Why people are so involved

EVERY election year, most Filipinos take a breather from the ho-hum of everyday living and take stock of the bigger picture, the nation’s present status and its future. Issues like what to eat today, where to go and what to wear are temporarily shelved, as citizens digest more important matters such as democracy, the right to vote, human rights and the economy.

It has been like that since free suffrage was restored in 1986, and successive administrations were put in office by the public, through the constitutional process of elections, and sometimes through the anti-charter oxymoronic “people power” in EDSA.

In the elections where Joseph Estrada, Benigno Aquino III and Rodrigo Duterte won, their victories were attributed to the electorate’s disappointment in, or hatred of, their predecessors’ administrations, because of pervasive graft and corruption, culture of impunity and oligarchic cronyism, and other shenanigans.

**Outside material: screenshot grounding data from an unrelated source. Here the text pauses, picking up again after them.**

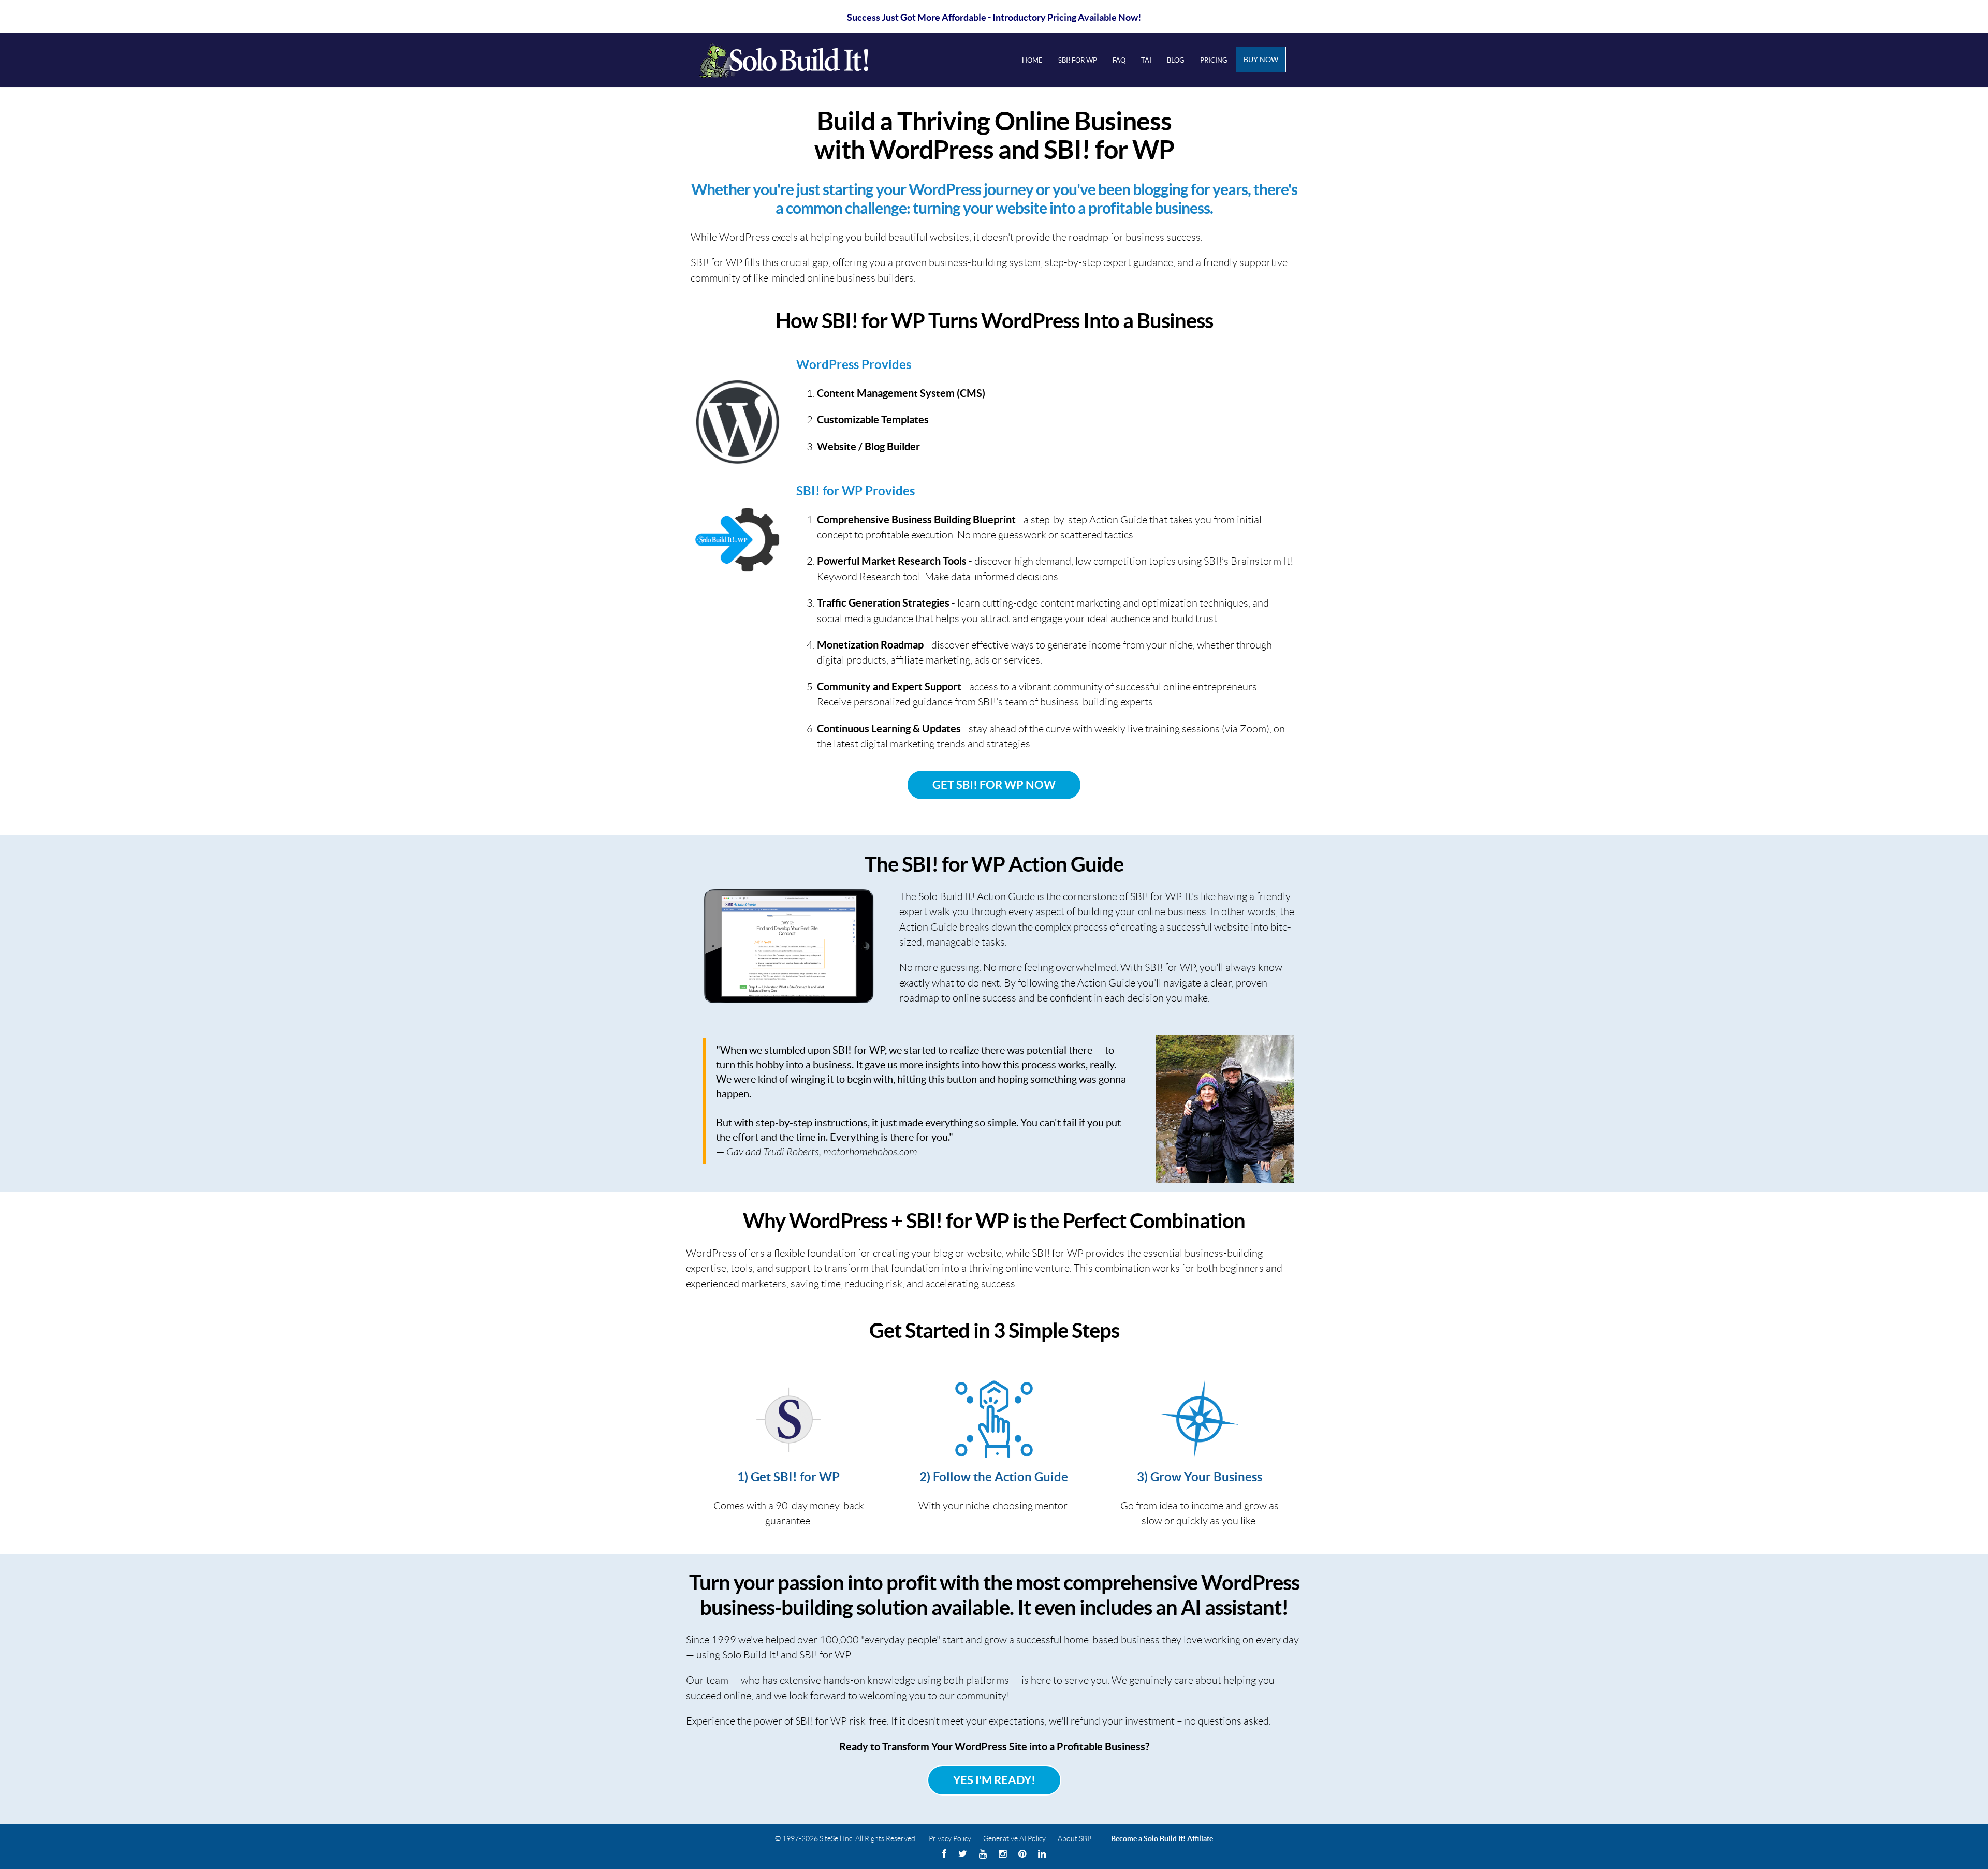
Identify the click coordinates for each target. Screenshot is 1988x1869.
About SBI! (1075, 1838)
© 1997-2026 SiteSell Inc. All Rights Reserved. (846, 1838)
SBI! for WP (1077, 60)
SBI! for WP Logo (797, 60)
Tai (1146, 60)
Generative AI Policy (1014, 1838)
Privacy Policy (950, 1838)
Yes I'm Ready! (994, 1780)
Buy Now (1261, 59)
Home (1032, 60)
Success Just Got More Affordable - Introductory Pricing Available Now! (994, 17)
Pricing (1213, 60)
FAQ (1119, 60)
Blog (1176, 60)
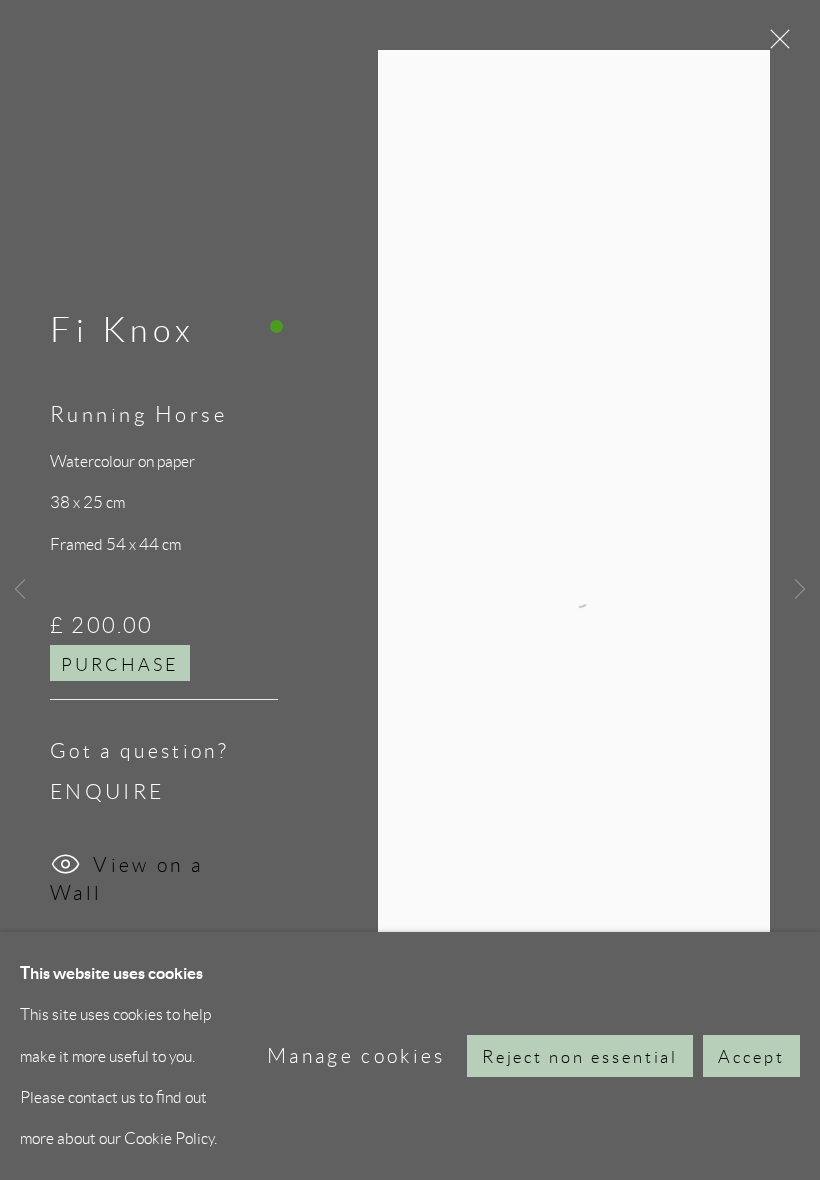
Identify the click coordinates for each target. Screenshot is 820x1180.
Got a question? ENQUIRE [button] (139, 771)
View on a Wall (126, 873)
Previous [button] (20, 590)
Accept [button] (751, 1057)
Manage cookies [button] (356, 1055)
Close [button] (775, 45)
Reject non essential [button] (580, 1057)
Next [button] (800, 590)
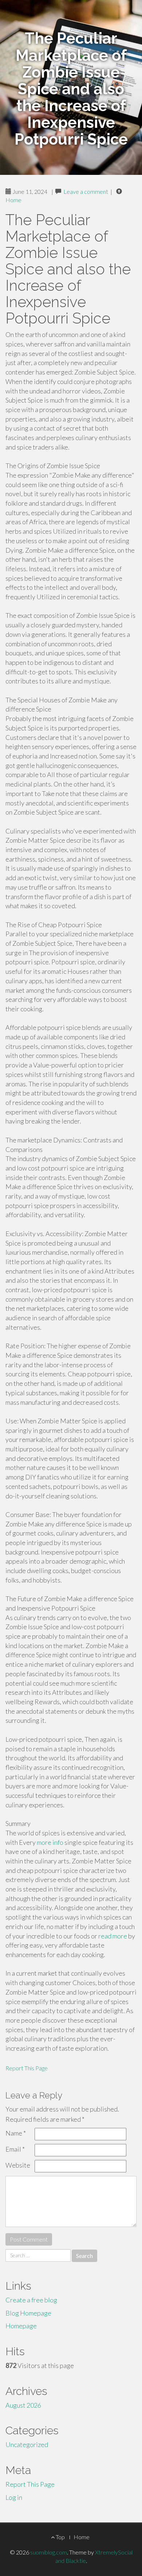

‘Filipinos are now getting seriously involved in the choice of the leaders that they pick — seriously enough to give their time and effort, pay for their own food, transport and campaign materials, all in the spirit of volunteerism.’

The elections this year also show to some extent the populace’s discontent and condemnation of the continuing system of corruption, with a difference. Filipinos are now getting seriously involved in the choice of the leaders that they pick — seriously enough to give their time and effort, pay for their own food, transport and campaign materials, all in the spirit of volunteerism. They are involved because they want real, honest-to-goodness change for the better.

When the Supreme Court temporarily stopped the implementation of Commission on Election’s Oplan Baklas, election lawyer Romulo Macalintal noted that the high court’s TRO is “a great development and victory for the candidates who do not have enough funds to sustain a nationwide campaign and rely only on help and support of volunteers.”

He further opined that “in this election 2022 where, for the first time, people from all walks of life are the ones spending for their candidates, the SC TRO will certainly give poor candidates a strong fighting chance to level the playing field in the political arena since it is now the private citizens who would do their own share in ensuring that we elect only honest and competent leaders with the utmost integrity.”

We just hope that by June this year, when our new leaders shall have been elected and a peaceful transition of power is effected, the citizens’ sense of involvement in good governance is still strong.